In November, the Center for Strategic and Internatio­nal Studies reported that China was completing work on its first modern, advanced aircraft carrier — one that features technology that previously only the U.S. and France have had.

This week, The Wall Street Journal broke the huge story that Beijing was seeking to build its first military base on the Atlantic Ocean in the Central African country of Equatorial Guinea. It already has a base on the Indian Ocean in the East African nation of Djibouti, seeks a second such base in Cambodia and has built seven heavily fortified islands — three with airstrips — in the southwest Pacific Ocean.
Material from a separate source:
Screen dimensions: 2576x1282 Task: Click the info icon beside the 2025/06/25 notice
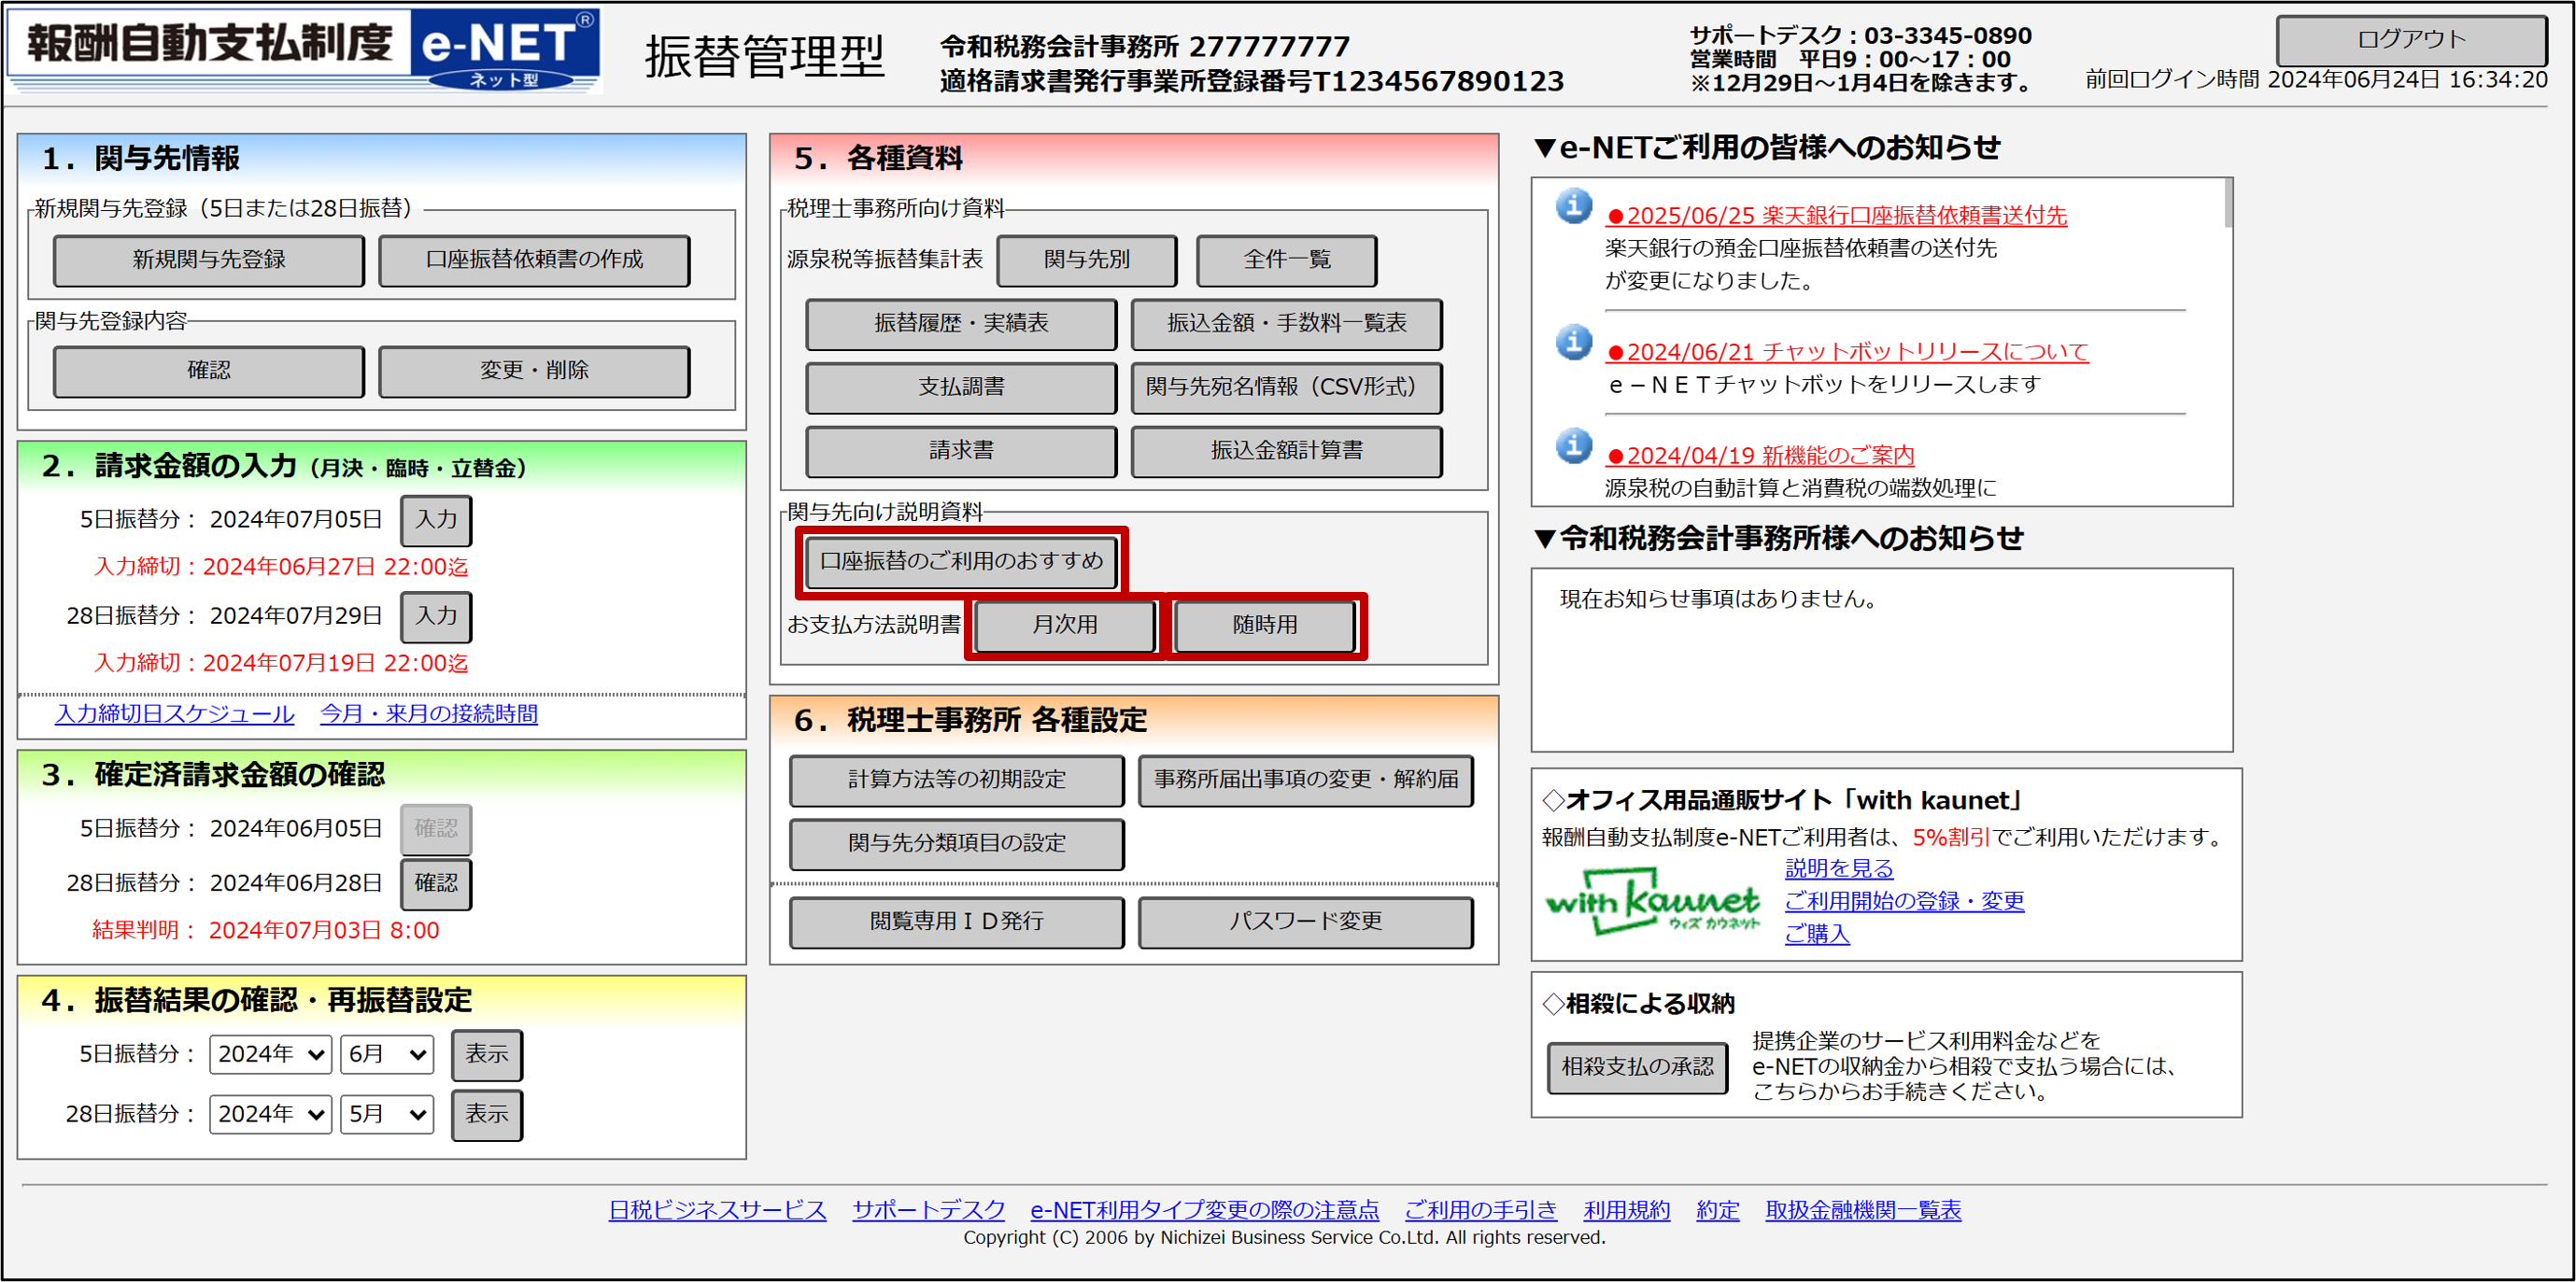click(1573, 207)
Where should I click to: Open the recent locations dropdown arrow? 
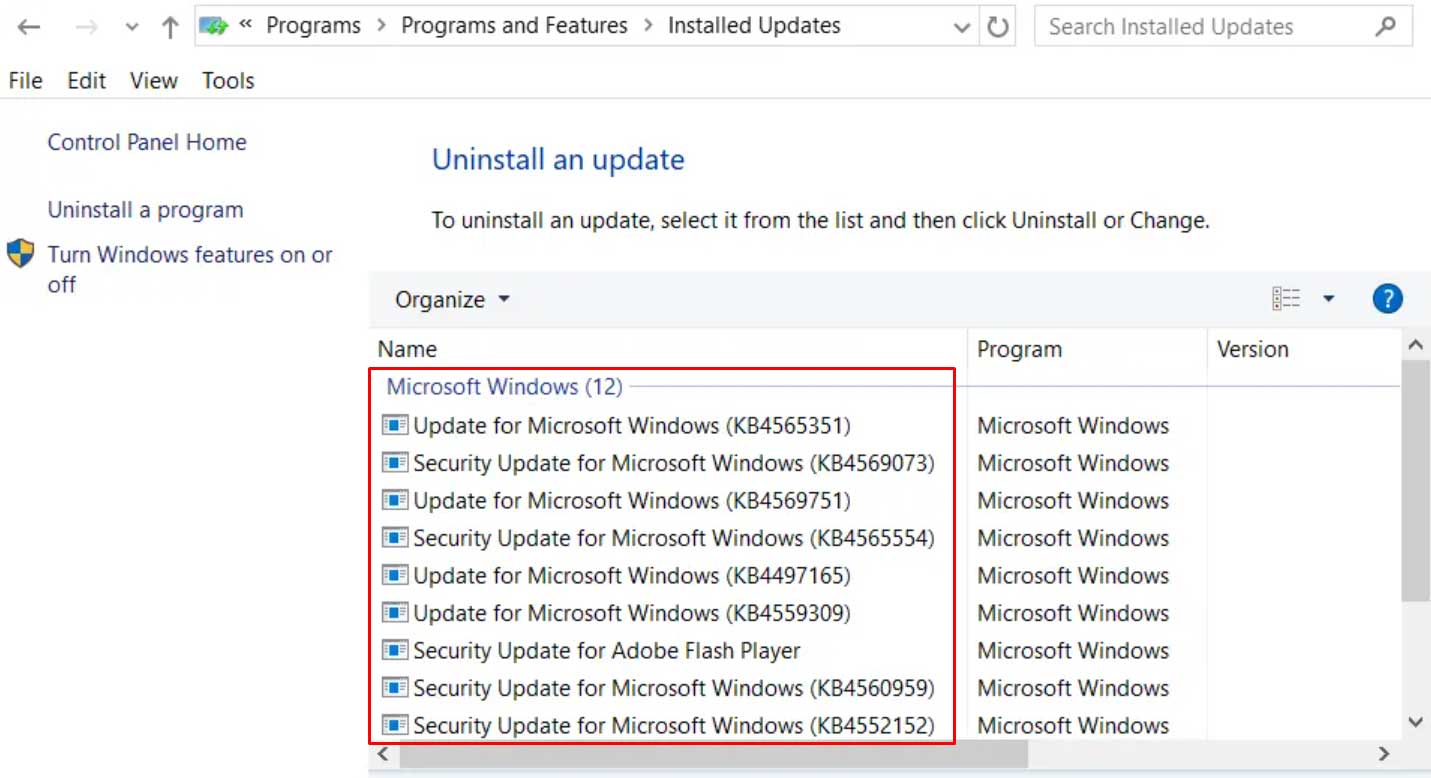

What are China’s goals? The most obvious is to intimidate Taiwan — an island nation that broke from mainland China after World War II — to the point where Taipei accepts tacit or explicit domination by Beijing.

But Xi has far more ambitious hopes. He has said publicly that his intent is for China to have the strongest military on the planet, one able to “fight and win” a major war with the United States by 2049.

Having such a distant goal makes sense given how far the U.S. is ahead of China in aircraft carriers, in most areas of military technology, and in the expertise and experience of its military. While it has grown steadily, the annual Chinese military budget is still less than one-third the size of the U.S. budget.

But Americans should not be complacent. Beijing is a more daunting Cold War rival than Moscow. The Soviet economy was never a threat to approach the size of the U.S. economy, as China has now done. And the Soviets didn’t have the scientific chops to launch a serious effort to geneticall­y engineer baby geniuses and super soldiers, as China has been doing for years.

Beijing may also have an advantage that Moscow never did before the Soviet Union collapsed in 1991: a U.S. that is so politicall­y divided that it wouldn’t react with bipartisan resolve to an act of war, such as Japan’s attack on Pearl Harbor in 1941, or to a national catastroph­e, such as 9/11.

The isolationi­st wing of the Republican Party used to be tiny — most notably, Pat Buchanan and Ron

Paul. But Donald Trump convinced many in the GOP that America’s allies take advantage of us. If Trump or someone like him was in charge, would the U.S. even defend Britain, its strong ally for more than a century — much less Taiwan? And if a convention­al politician were president, would those on the other side of the aisle in Congress want her or him to win a war — or face an Afghanista­n-style quagmire?

These scenarios would have seemed unfathomab­le in the heyday of Bob Dole, just a generation ago. But in 2021, the intensity of partisansh­ip has warped the nation. When many Republican­s and many Democrats consider those in the other party to be enemies, the ancient proverb that “the enemy of my enemy is my friend” has scary implicatio­ns for U.S. military and foreign policy.

If war broke out, would those in the party opposite the president’s even want America to win?